Morgan Stanley has become the first major U.S. commercial bank to launch its own spot Bitcoin exchange-traded product. The Morgan Stanley Bitcoin Trust (ticker MSBT) began trading on April 8 with an annual fee of 0.14%, materially below BlackRock’s iShares Bitcoin Trust (IBIT) at 0.25%.
The move pits Morgan Stanley’s wealth-management distribution directly against BlackRock. On a $1 million allocation, MSBT’s fee equates to $1,400 per year versus $2,500 for IBIT. Allyson Wallace, Morgan Stanley’s global head of ETFs and a former BlackRock executive, framed the pricing as a commitment to client demand: “We really wanted to show our commitment by having that lower fee.

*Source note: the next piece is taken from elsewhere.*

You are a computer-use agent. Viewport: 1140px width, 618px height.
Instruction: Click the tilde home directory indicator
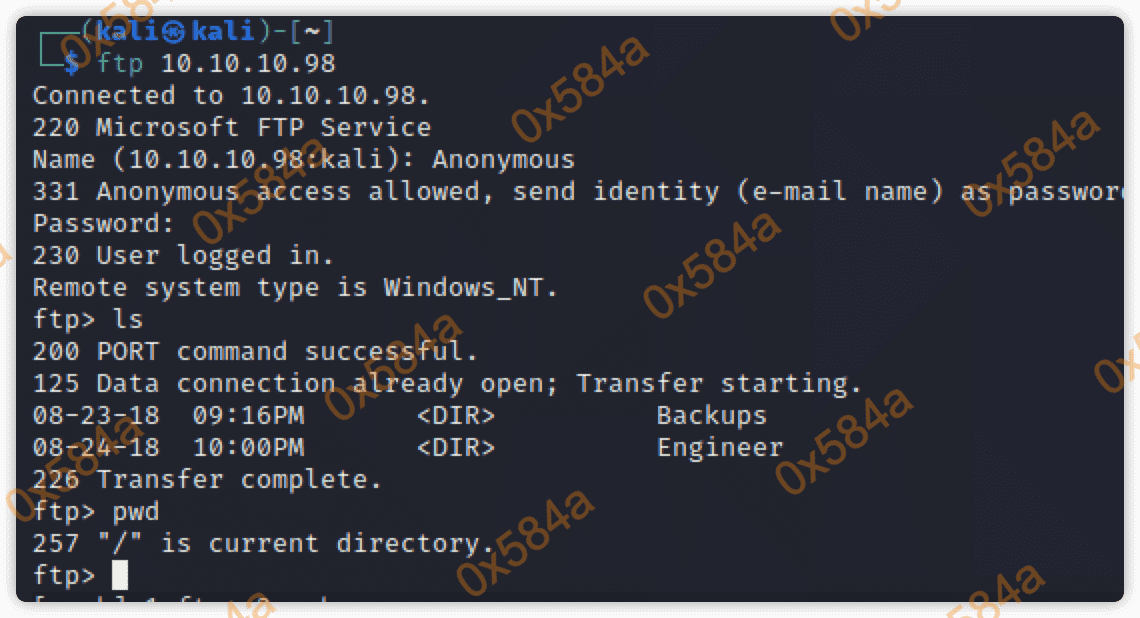[312, 32]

The demand, especially from the high-net-worth investors, has been quite high. Viewed at the firm level, this is an asset class that is not going away.”
Context and market dynamics
IBIT currently manages roughly $70.6 billion and holds about 45% of the spot Bitcoin ETF market, so dethroning it will require more than a fee cut. Morgan Stanley’s private-banking and advisory network manages about $6.2 trillion in client assets; even a modest reallocation from that pool could make MSBT a top fund quickly.

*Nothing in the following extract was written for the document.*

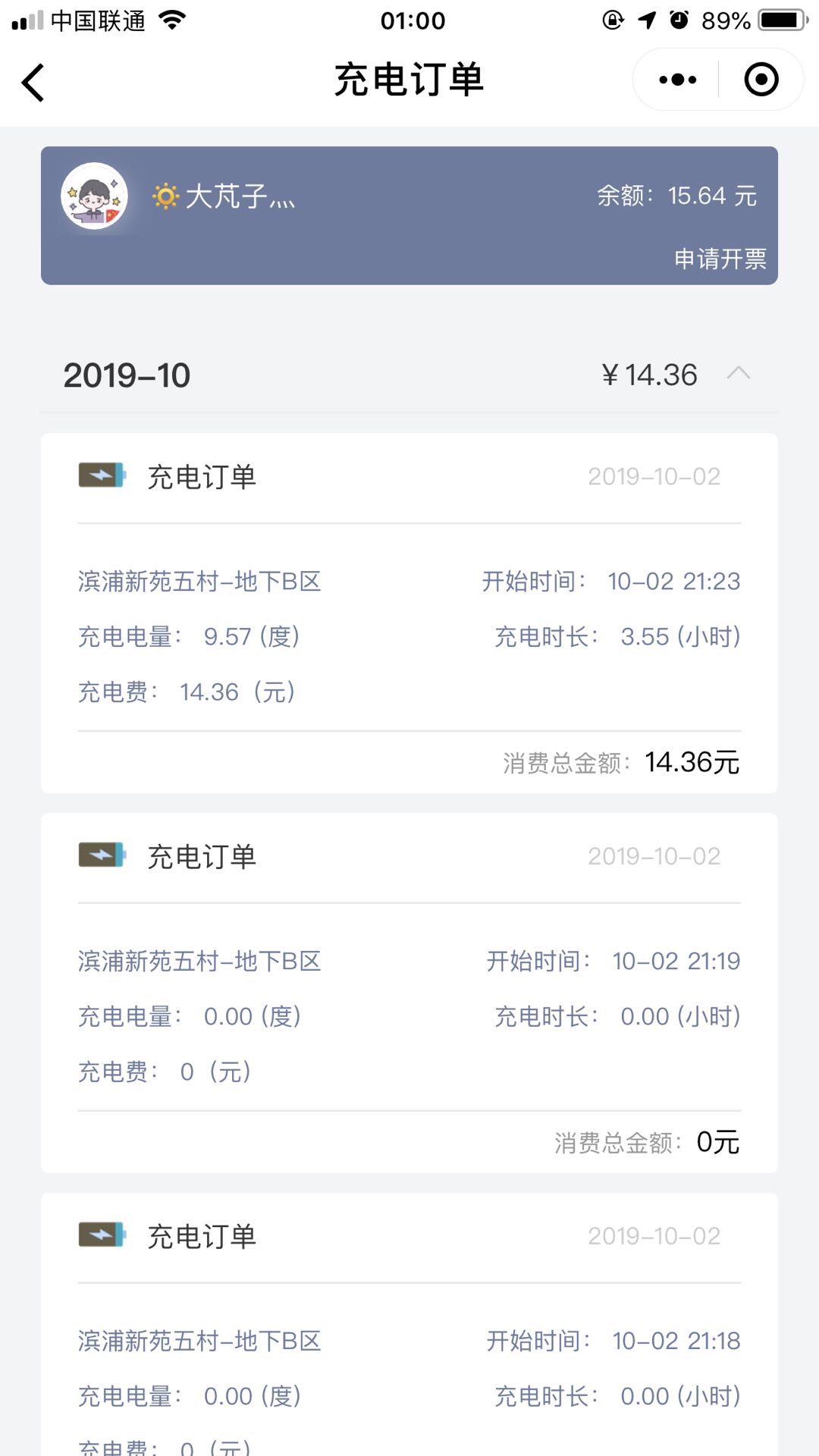The image size is (819, 1456).
Task: Tap the back arrow icon
Action: (33, 82)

Fee compression in the spot Bitcoin ETF market has been underway since ETFs launched in January 2024. Providers have cut fees or offered waivers to attract capital; Morgan Stanley’s 0.14% may accelerate competitive pricing among major asset managers.

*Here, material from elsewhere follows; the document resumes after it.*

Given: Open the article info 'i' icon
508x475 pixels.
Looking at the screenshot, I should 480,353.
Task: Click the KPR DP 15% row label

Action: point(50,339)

Institutional adoption and market size
Institutional appetite for Bitcoin has grown markedly. Spot Bitcoin ETFs took in more than $53 billion in net inflows during 2025. By Q3 2025, around 172 publicly traded companies collectively held about one million BTC, roughly 5% of circulating supply. A survey of financial advisors in early 2026 showed 65% expected Bitcoin to trade higher over the next 12 months, supporting persistent advisory-channel demand.
Bitcoin’s price peaked at an all-time high of $126,198 in October 2025 and had pulled back to roughly $70,000 ahead of MSBT’s launch—a 44% correction from the peak. Rather than deterring institutions, such drawdowns have often been treated as buying opportunities as the market matures.
Morgan Stanley’s broader crypto push
Morgan Stanley is not stopping with Bitcoin. The firm has filed for ETFs tied to Ethereum and Solana and is working to integrate crypto trading on its E*TRADE brokerage platform. That integrated product-and-distribution approach signals an aggressive strategy to offer clients multi-token access within a single ecosystem.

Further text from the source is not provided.